Tesla seeks to expand insurance to Florida after years of stasis

Tesla has filed to update its insurance program for Florida, marking a potential first expansion in over three years. The move comes after a failed attempt in 2022 and aims to bring the in-house coverage to the state. Currently available in 12 states, the program uses a Safety Score to adjust rates based on driving behavior.

Tesla Insurance, launched in late 2019, provides in-house coverage for vehicle owners without relying on third-party companies. It claims to offer rates 20-30% lower than competitors. The program is currently available in 12 states, including Arizona, California, Colorado, Illinois, Maryland, Minnesota, Nevada, Oregon, Texas, Utah, and Virginia. However, expansion has been limited; the last additions were Utah and Maryland over three years ago.

In California, regulatory rules prevent Tesla from offering real-time insurance or telematics-based adjustments. Elsewhere, rates are determined by the Safety Score Beta v2.2, which monitors factors such as hard braking, aggressive turning, unsafe following, excessive speeding, late-night driving, forced Autopilot engagement, and unbuckled driving.

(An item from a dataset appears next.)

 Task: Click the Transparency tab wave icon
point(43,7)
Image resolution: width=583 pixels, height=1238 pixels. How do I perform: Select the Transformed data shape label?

Tesla first filed to enter the Florida market in 2022 but did not proceed to launch. Recently, the company submitted an update to its Private Passenger Auto program in Florida, according to insurance database CoverageR. This filing, if approved, would introduce Tesla Insurance to the state for the first time.

The program's appeal lies in Tesla's deep knowledge of its vehicles, including parts and repair processes, which has prompted some drivers to switch from traditional providers. Tesla continues to eye other markets, such as Georgia and New Jersey, and has explored European expansion, though no offerings have materialized there.